God’s cursing of the earth can be seen as being undone in the new covenant made between God, the earth, Noah and all other living things after the flood. God promises Noah that God will never again destroy the earth with a flood; re-establishing the earth as good within creation.

God uses the sign of a rainbow to show this, stating that whenever a rainbow appears God will remember God’s promise to Noah. God did not have to do this, but God loves creation, and creation is good.

Not everything is literal, and not everything is written in stone.

God’s very first commandment to humankind was to be fruitful and multiply — but also to have dominion over creation. This was not to be seen as a dictatorial dominance of creation, but as the Hebrew verb “radah,” meaning “reign.”

As the Bible depicts, in order to reign well, it is better to be a shepard than a dictator. We are called as followers of Christ to be shepherds of creation, tending to what God has granted us.

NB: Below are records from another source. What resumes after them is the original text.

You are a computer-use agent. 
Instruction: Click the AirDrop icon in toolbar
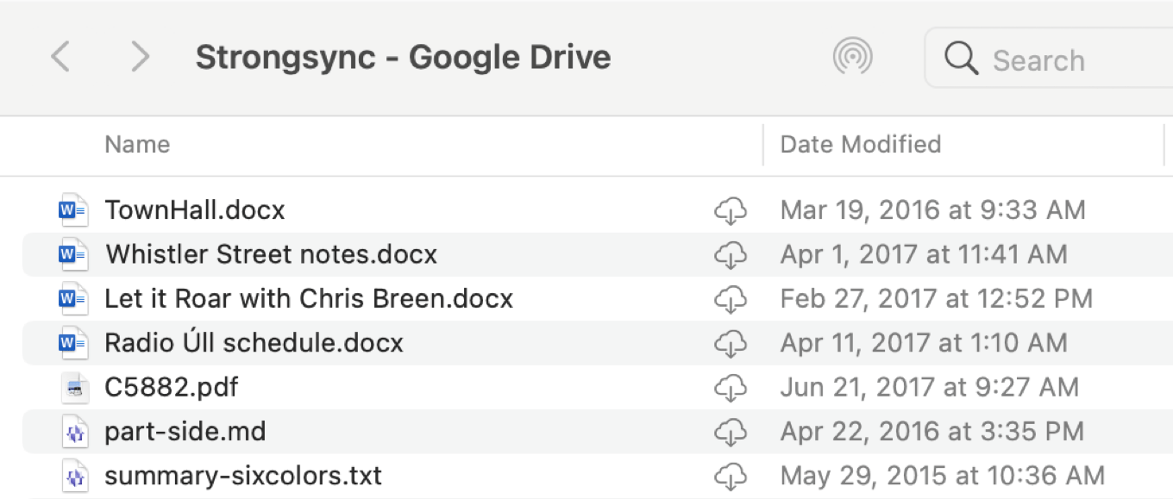point(852,58)
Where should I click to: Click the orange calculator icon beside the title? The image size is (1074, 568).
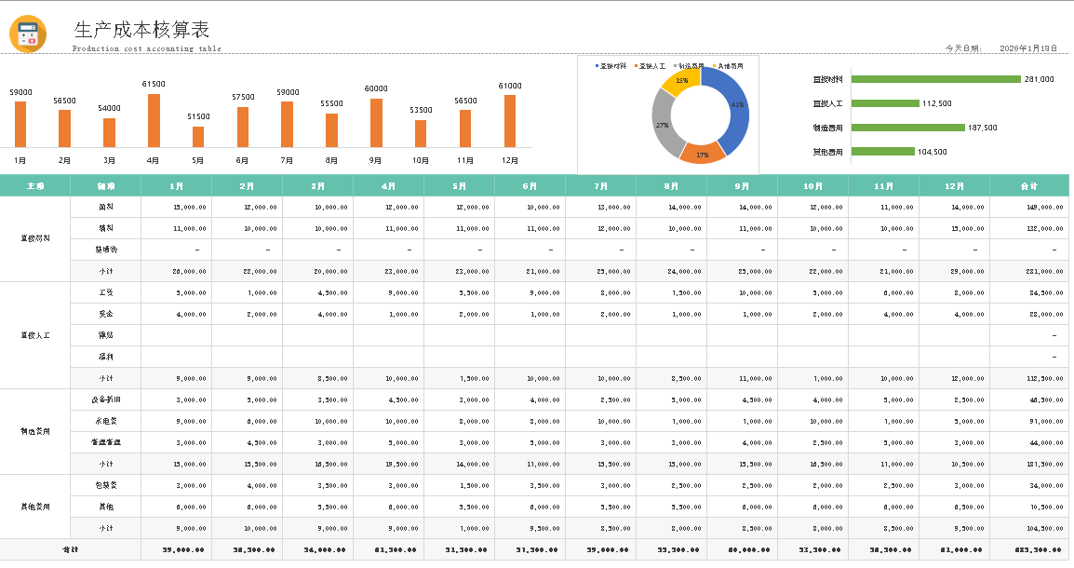28,34
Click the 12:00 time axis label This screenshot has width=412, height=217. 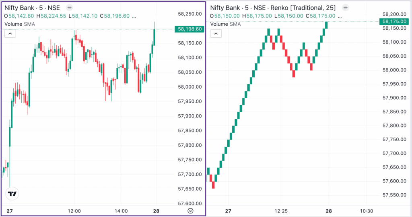point(74,211)
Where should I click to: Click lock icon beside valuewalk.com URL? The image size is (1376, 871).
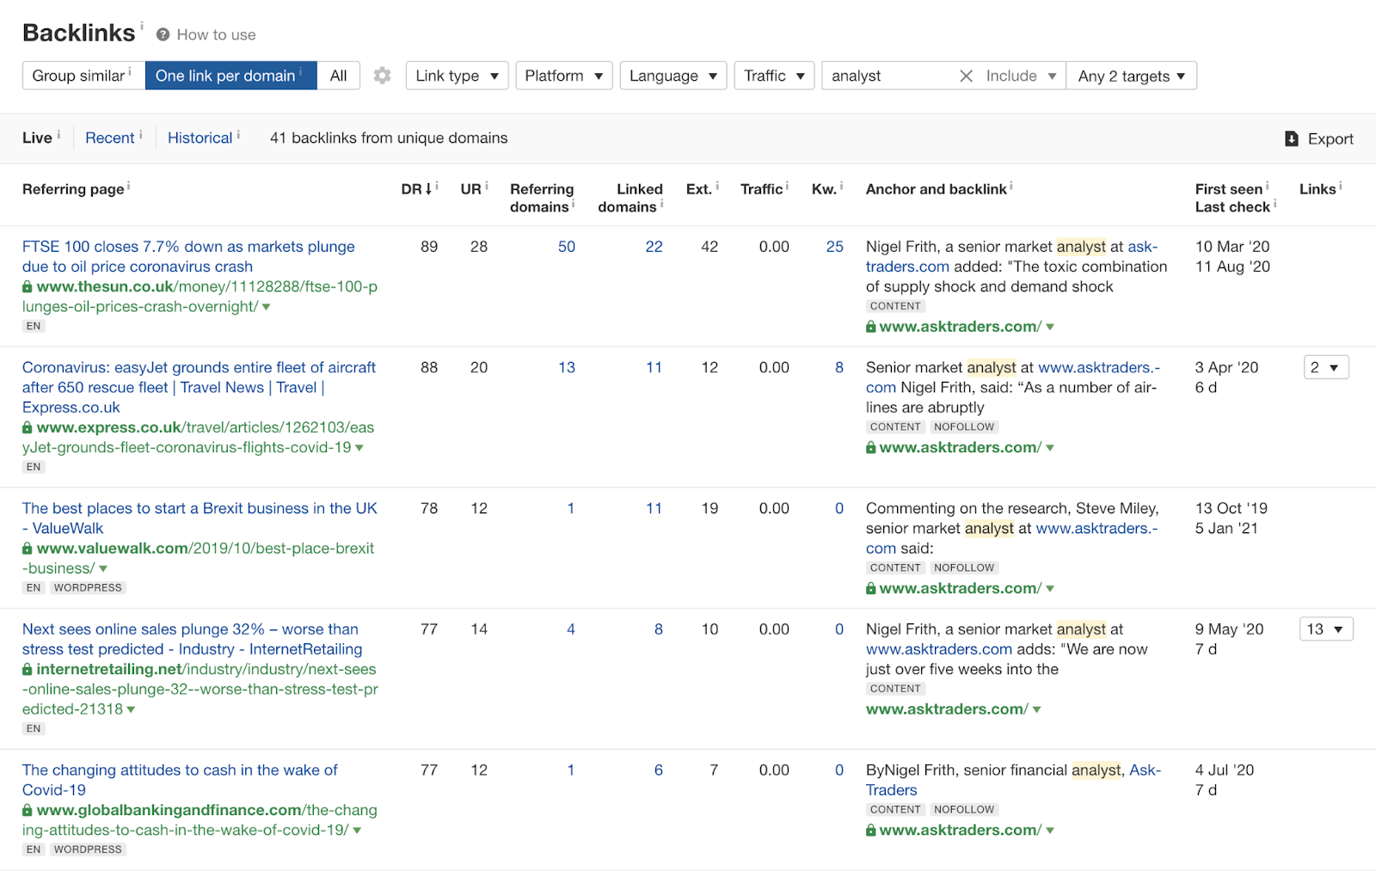click(x=28, y=549)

These comments and discussions on the convergence of Christianity and sustainability helped to change my perspective on Christianity, as well as the Day of Common Learning.

Before, I had not given much thought about Christians as caretakers of the earth. I certainly never considered taking care of the earth was a part of worshipping God, either. Now, I am able to view Christianity and worshipping God through a creation care lens.

The Day of Common Learning can not only inform us on important, relevant topics, but can help lift us out of potential ignorance and strengthen our faith. I think it is a great opportunity, and students should try to attend at least one during their time here.